■ STATED GOAL 1
Echo the part of the spanking survey article below that opens with the words containing "Agreement that spanking" and closes with "of moderates agree.", copying it word for word.
■ STATED GOAL 2
In the spanking survey article below, which region of the country shows the highest support for spanking?

■ SOURCE TEXT

********************

Support for spanking has declined slightly from a high of 54% in 2015 to this year’s 47% who either somewhat or strongly agree with the practice, according to the American Family Survey, which showed 35% disagree to some extent. Another 18.5% neither agree nor disagree in the nationally representative poll of 3,000 adults, conducted in late June and early July by YouGov for the Deseret News and Brigham Young University’s Center for the Study of Elections and Democracy.

“I think it’s slowly getting through. We’re seeing national data that support for use of physical punishment and actual use of it are going down slowly, over time. But still, over half of children are physically punished each year. So the message is not getting out quick enough,” said Elizabeth T. Gershoff, professor and director of the Population Research Center at the University of Texas at Austin, who has co-authored numerous spanking and corporal punishment studies.

The word “discipline” means “to teach,” said Gershoff. “We know children learn best in environments where they feel safe, and where they trust the people that are trying to teach them. Those are the strategies that we should be using to discipline children. There’s no evidence that scaring a child and making them feel pain is going to help them learn.”

Who supports spanking?

The American Family Survey found men were considerably more likely than women to agree that spanking may be needed, 52% to 42%.

Age impacted people’s perspective, too. Among young adults 18-29, just over a third agreed spanking is sometimes necessary, while more than half of those 45 and older agreed. Only in the younger group did more people disagree than agree that a good hard spanking could be needed. Agreement was higher among those with children who aren’t at home than among those with children at home or who don’t have children, possibly confirming the idea that age influences people’s views.

Black people are more likely to agree a good hard spanking may be needed (52%) than Hispanics (48%) and whites (46%). More educated adults disagree more than do less-educated adults. Likewise, those with household incomes above $80,000 are less apt to agree than those earning less. Support for spanking is highest in the South and lowest in the West, but living in urban, rural or suburban areas doesn’t make much difference.

Agreement that spanking may be needed is much higher among those who attend religious services weekly, at more than 6 in 10, than among those who attend seldom or never, at more than 4 in 10.

Nearly 62% of liberals don’t believe spanking is needed, while nearly 68% of conservatives agree to some extent that it may be. In the middle, 47% of moderates agree.

The American Family Survey is far from the only poll showing many parents believe spanking works. The 2018 General Social Survey found 66% of adults agree that a good hard spanking is sometimes needed.

********************

■ DATA EXCERPTS
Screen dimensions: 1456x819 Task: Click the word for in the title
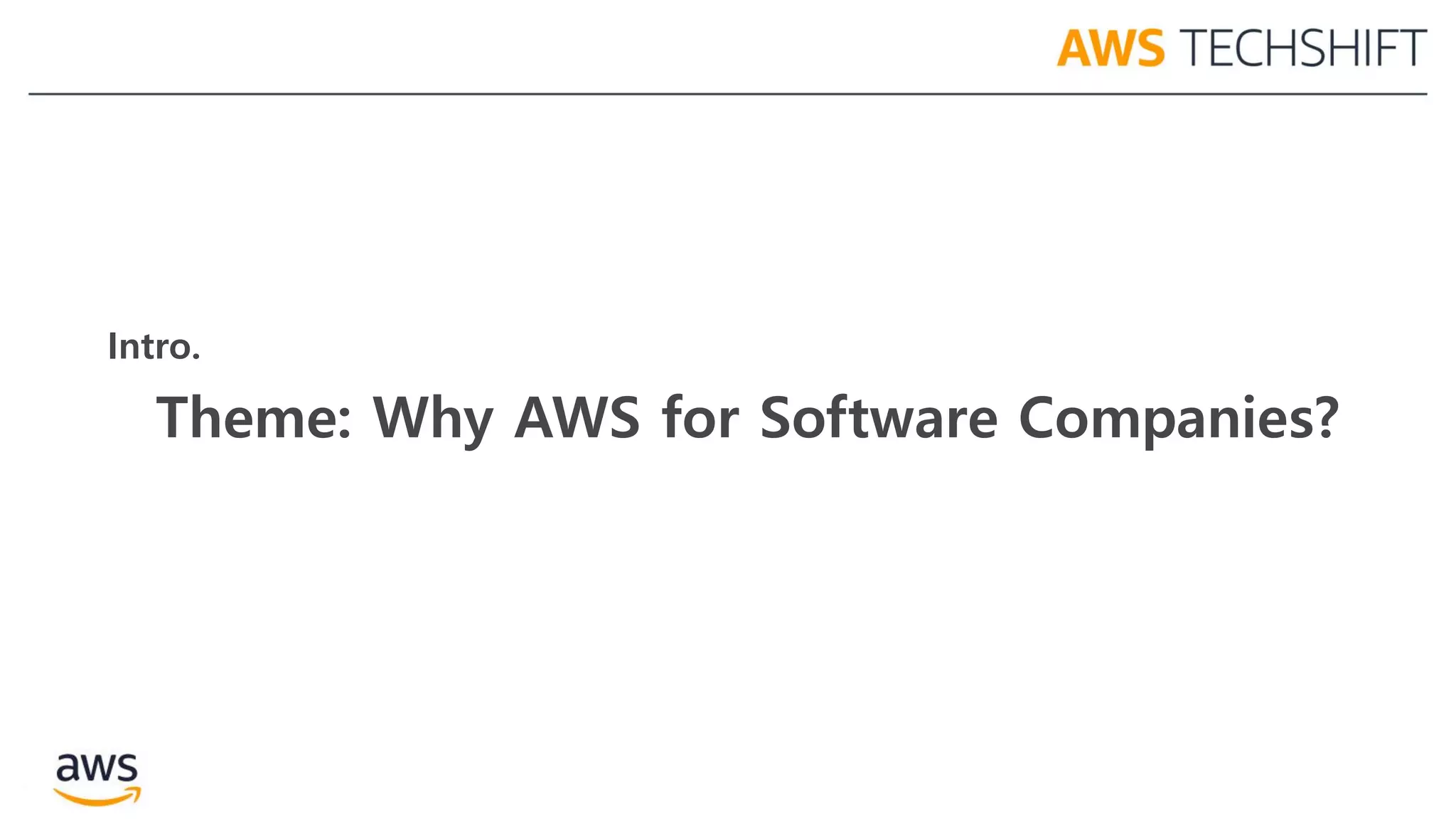pyautogui.click(x=700, y=417)
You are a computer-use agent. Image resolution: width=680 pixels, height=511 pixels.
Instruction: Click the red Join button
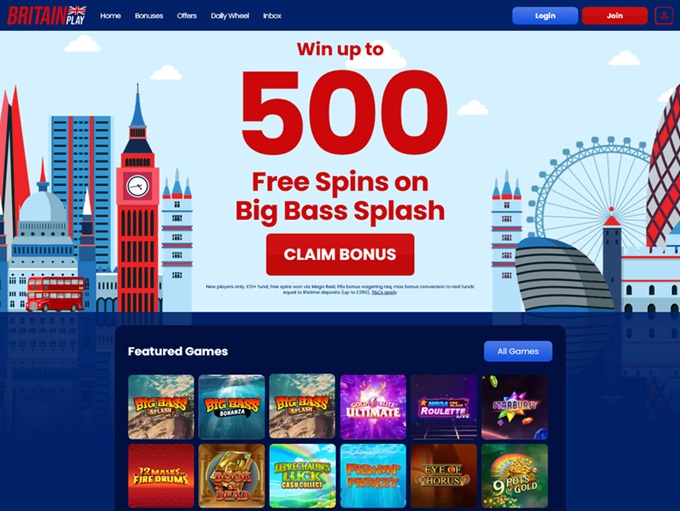click(x=615, y=16)
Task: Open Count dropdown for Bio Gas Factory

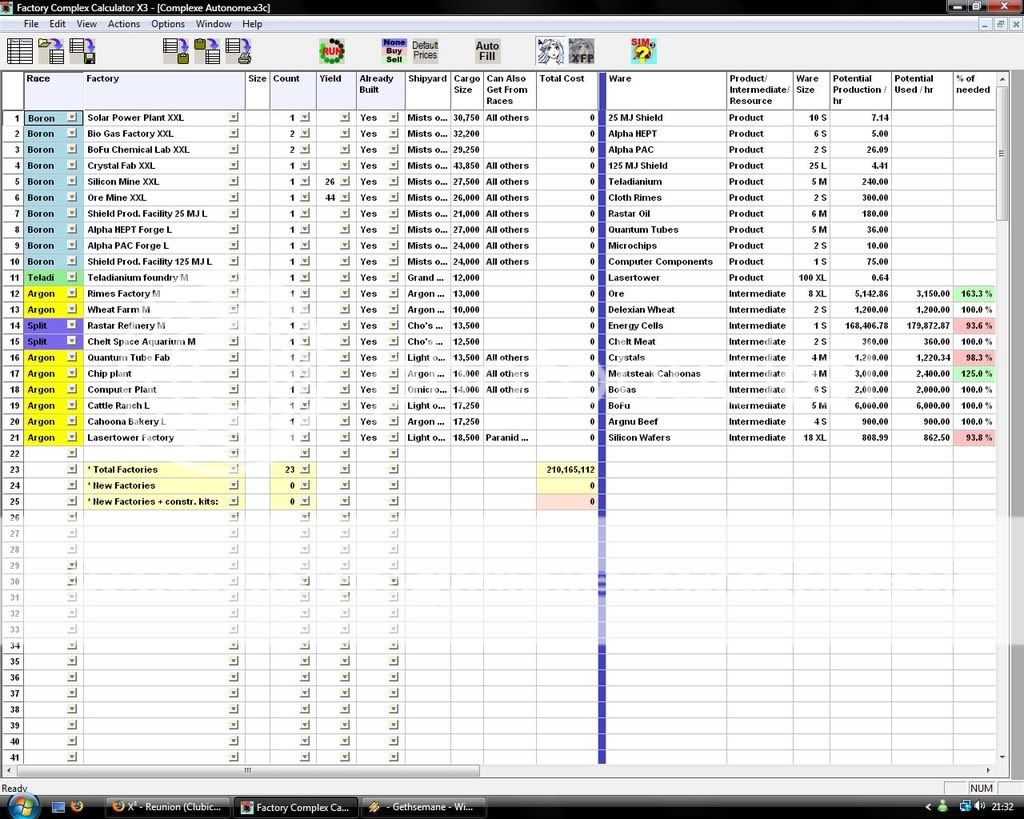Action: [x=304, y=134]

********************

■ FULL SOLUTION 1
Agreement that spanking may be needed is much higher among those who attend religious services weekly, at more than 6 in 10, than among those who attend seldom or never, at more than 4 in 10.

Nearly 62% of liberals don’t believe spanking is needed, while nearly 68% of conservatives agree to some extent that it may be. In the middle, 47% of moderates agree.

■ FULL SOLUTION 2
The South.